Built stock

Providing the foundations for energy in buildings

Radical innovations in the existing building stock are emerging as the cornerstone of future-proof residential and commercial structures. These innovations foster more localized, self-sufficient energy systems and flexible mixed use. These visionary ideas are also reshaping mobility and accelerating the expansion of renewable energy.

New technologies are dramatically improving the energy performance of existing buildings.

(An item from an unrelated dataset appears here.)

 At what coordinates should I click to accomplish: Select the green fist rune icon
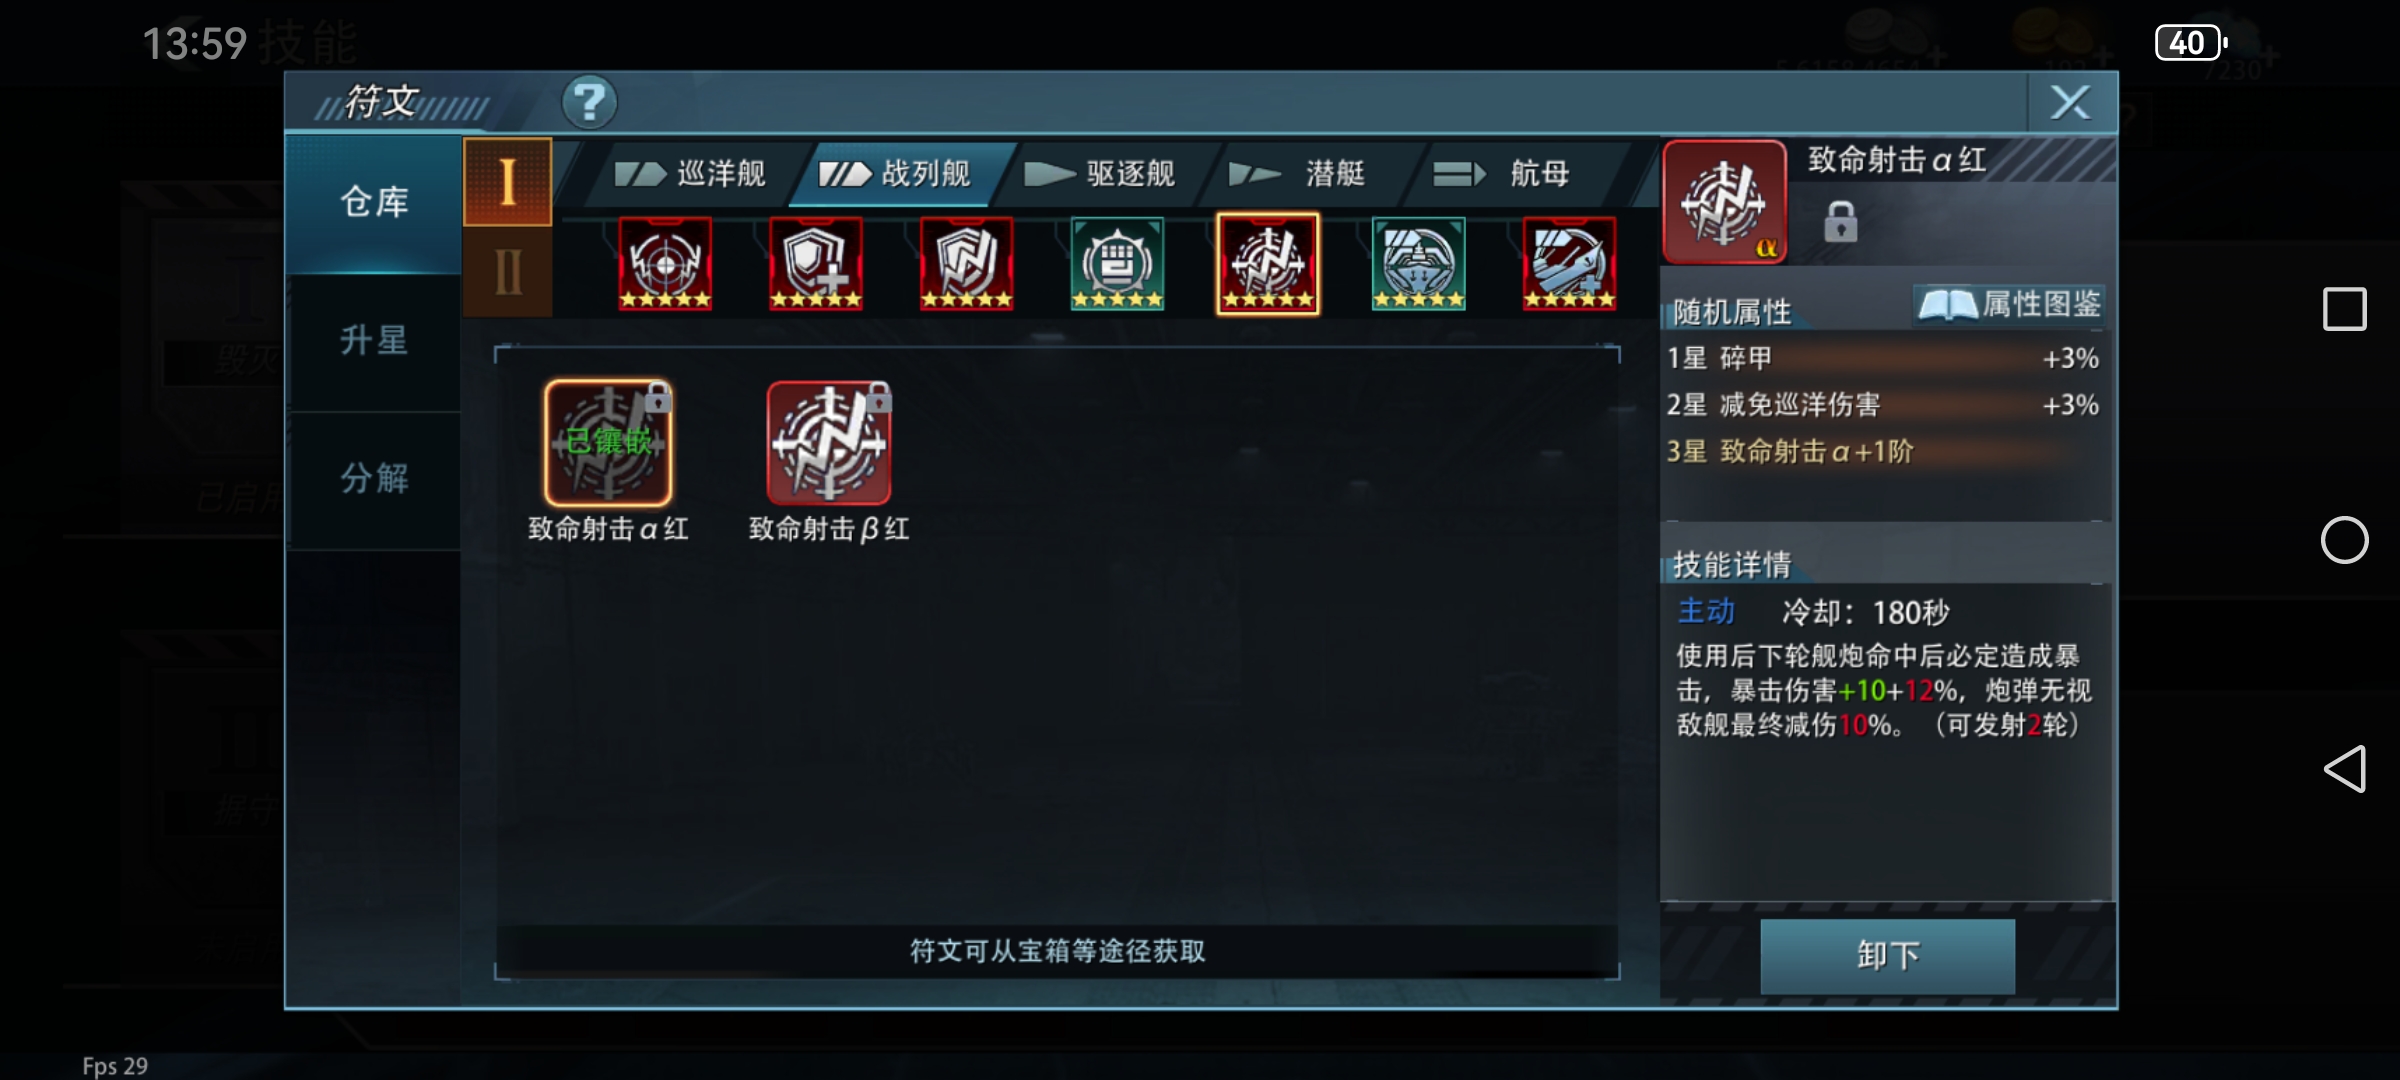(1117, 263)
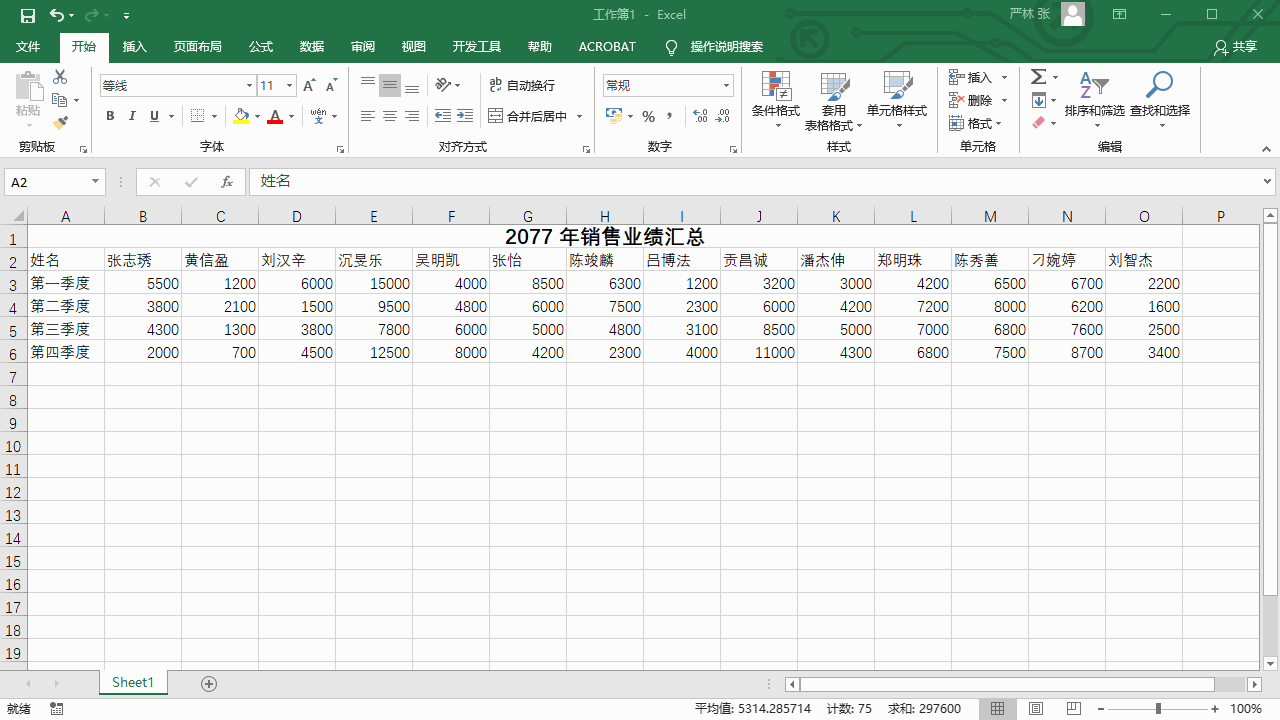This screenshot has height=720, width=1280.
Task: Click the Format Painter brush icon
Action: [x=60, y=123]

For instance, the “RENVELOPE—Energy Adaptive Shell” project (https://renvelope.at/) employs prefabricated façade elements that can be installed with minimal disruption and reduce energy consumption by over 80 percent.

AEE Intec
Source: AEE Intec, https://renvelope.at/

Architects, developers, and policymakers are rediscovering the enormous innovation potential that is sleeping in the built stock.

Aiming for a deepened understanding of the built stock

An emerging understanding of the key role of the built environment in transforming our economies and improving individual and collective well-being requires, inter alia, a deepened knowledge of buildings and a deliberate narrative of targeted innovations for the built environment.

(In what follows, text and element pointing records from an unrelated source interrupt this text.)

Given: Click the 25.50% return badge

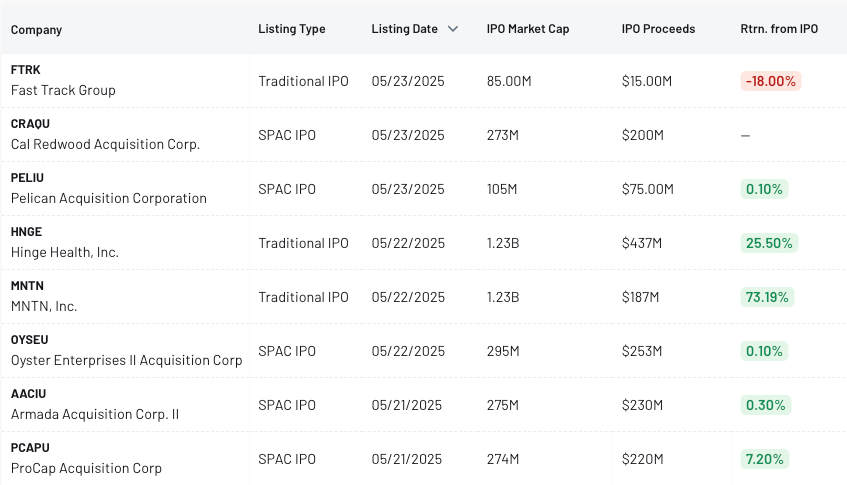Looking at the screenshot, I should pos(768,243).
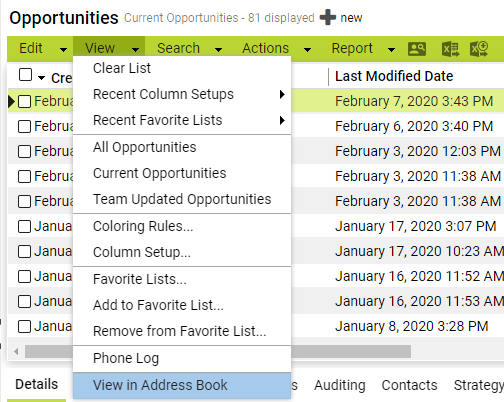This screenshot has width=504, height=402.
Task: Click the plus icon to add new opportunity
Action: 328,17
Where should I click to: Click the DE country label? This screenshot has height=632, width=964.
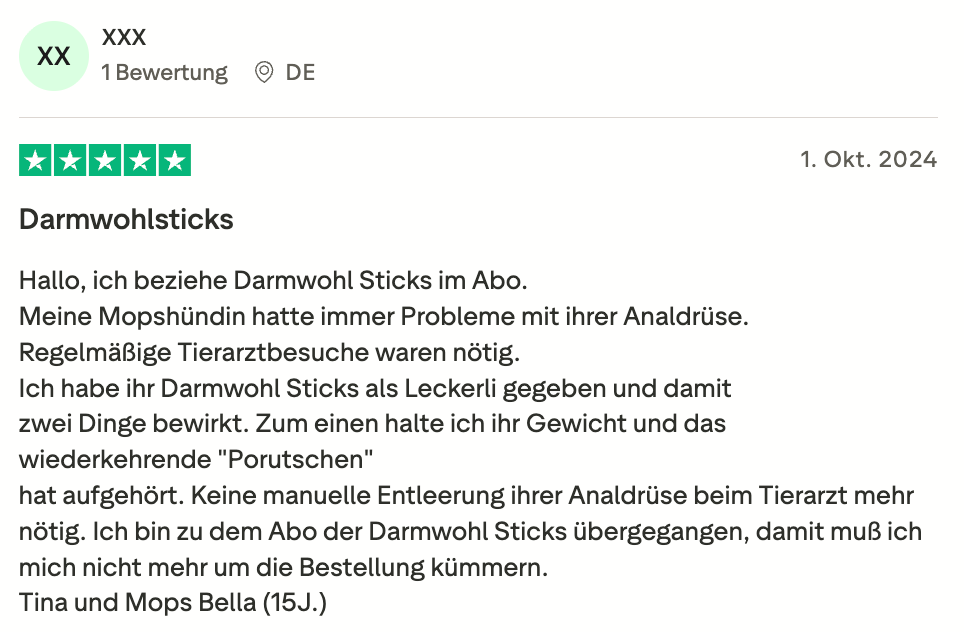click(300, 73)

Notable examples of these innovative building concepts can be found in the so-called quarters / areals in Switzerland with the urban developments Suurstoffi (https://www.suurstoffi.ch/) and Papieri-Cham (https://www.papieri-cham.ch/).

Clustering the energy system in energy hubs

Buildings can support the infrastructure for the localized, highly integrated energy system, with the key components:

  • Anergy grids
    enable recycling of waste heat recycling and collecting terrestrial (geothermal) energy, thus covering fully heating and cooling services.
  • Local electricity
    from in buildings integrated PV and other renewables enable self-sufficiency up to three-quarters of the electricity demand
  • Thermal building components
    serve as a thermal storage for intermittent energy sources.

With these rediscovered potentials, cities can cut operational energy by 60-80 percent and embodied carbon by 40 percent or more. In addition, the existing building stock becomes more resilient, and fit for a net-zero future.

The EU has about 220 million buildings. Roughly 80 percent of the buildings that will still be standing in 2050 already exist today. Many factors, including climate and energy, motivate renovations of the built stock.

Deep and performance-based renovation

This should become the norm to bring a building as close as possible to the Zero-Emission Building (ZEB) standard. These are supporting actions:

  • Minimum energy performance standards (MEPS)
    ensure that the worst-performing buidings are tackeled first.
  • Phase-out fossil heating
    and deployment of heat pumps and renewable district heating

Whole-life carbon and circularity

Renovations should disclose

  • Whole-life carbon (WLC) impacts
    both embedded in construction materials and energy
  • Reuse of materials
    by design for disassembly

Integrated financing and one-stop shops

To make renovations affordable

  • Targeted financial tools
    combine special grants, loans, guarantees, and tax packages
  • One-stop-shops
    guide owners through the application process and the renovation works.

 

These actions will ensure that by mid-century, Europe’s buildings are not only zero-emission but also affordable and resilient places to live and work.

For planning or life-cycle analysis, 80 years is now the most widely used average lifespan for ordinary European buildings. That reality makes it imperative to future-proof the built environment so it can endure for decades while remaining adaptable, sustainable, resilient, and supportive of social cohesion.

Multifunctional, dynamic, and flexible designs

These are some supporting strategies:

  • Spatial integration
    of living, working, and other activities to curb the need for daily travel.
  • Adjusting to the needs of tenants
    so units can adapt as households grow, shrink, or age in place.
  • Flexibility to changes
    allowing spaces to be reconfigured quickly as uses change.

Buildings as active players in the energy system

Buildings are being discovered as part of the infrastructure of the energy system:

  • Building-integrated photovoltaics (BIPV)
    turn façades and roofs into power plants, unlocking extensive, previously unused surface area for renewable generation.
  • Building-integrated thermal storage
    employs thermal building components (TBC) to store heat and cold, smoothing demand and boosting grid flexibility

Buildings impact lifestyles and economic structure

As integral parts of the energy system’s infrastructure, buildings offer many opportunities:

  • Adaptive reuse
    by turning underutilized malls, offices, or parking garages into housing, which avoids demolition waste and satisfies growing housing demand.
  • Urban design
    largely determines how far and how often people need to travel.
  • Renewable expansion
    by using rooftops and façades make buildings prime real estate for expanding solar and other renewables.
  • Energy sharing
    by linking groups of buildings to share energy boosts resilience and keeps costs down.